-- GOAL OF THE EXERCISE --
Scale the material by rewriting every line, requests included, with each coordinate in the answers multiplied by 0.8 and rounded to the nearest whole number, halves rounded up. Leave the pictures out of your version.

[BEGIN INPUT]

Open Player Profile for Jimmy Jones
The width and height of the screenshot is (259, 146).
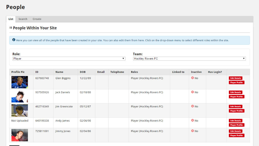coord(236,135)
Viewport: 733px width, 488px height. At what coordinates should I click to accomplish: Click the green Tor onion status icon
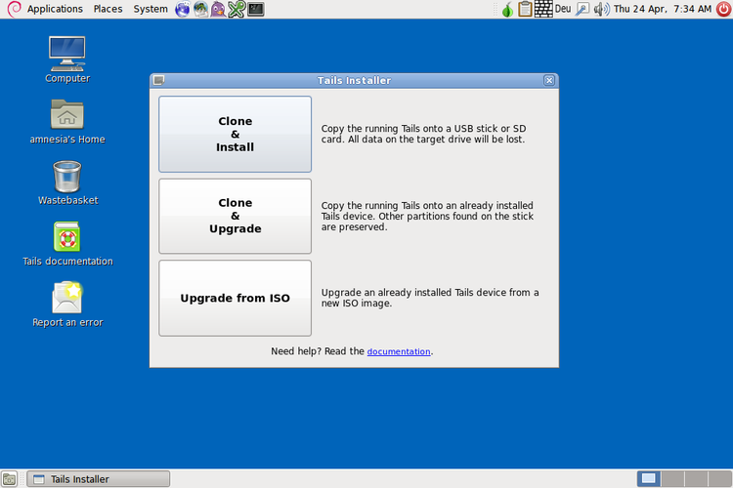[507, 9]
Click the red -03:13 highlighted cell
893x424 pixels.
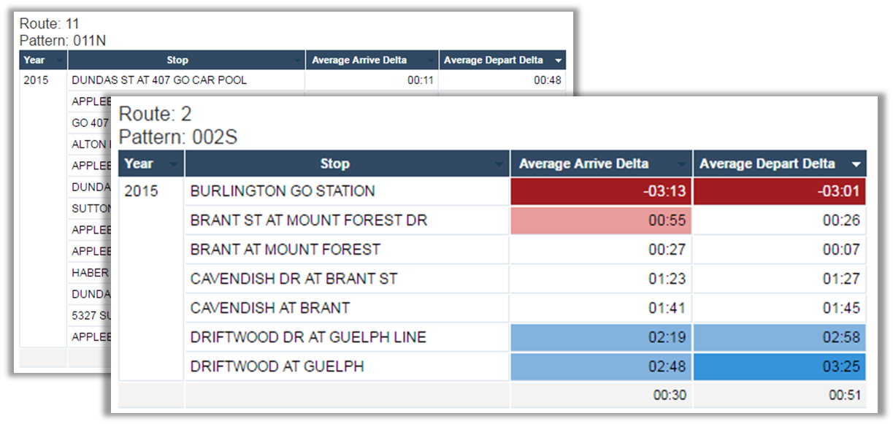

[END INPUT]

-- ANSWER TO THIS PROBLEM --
Open Player Profile for Jimmy Jones
The width and height of the screenshot is (259, 146).
coord(189,108)
Viewport: 733px width, 488px height. At what coordinates should I click to accomplish: Click the green Tor onion status icon
[406, 7]
Click the red -03:13 highlighted cell
893x424 pixels.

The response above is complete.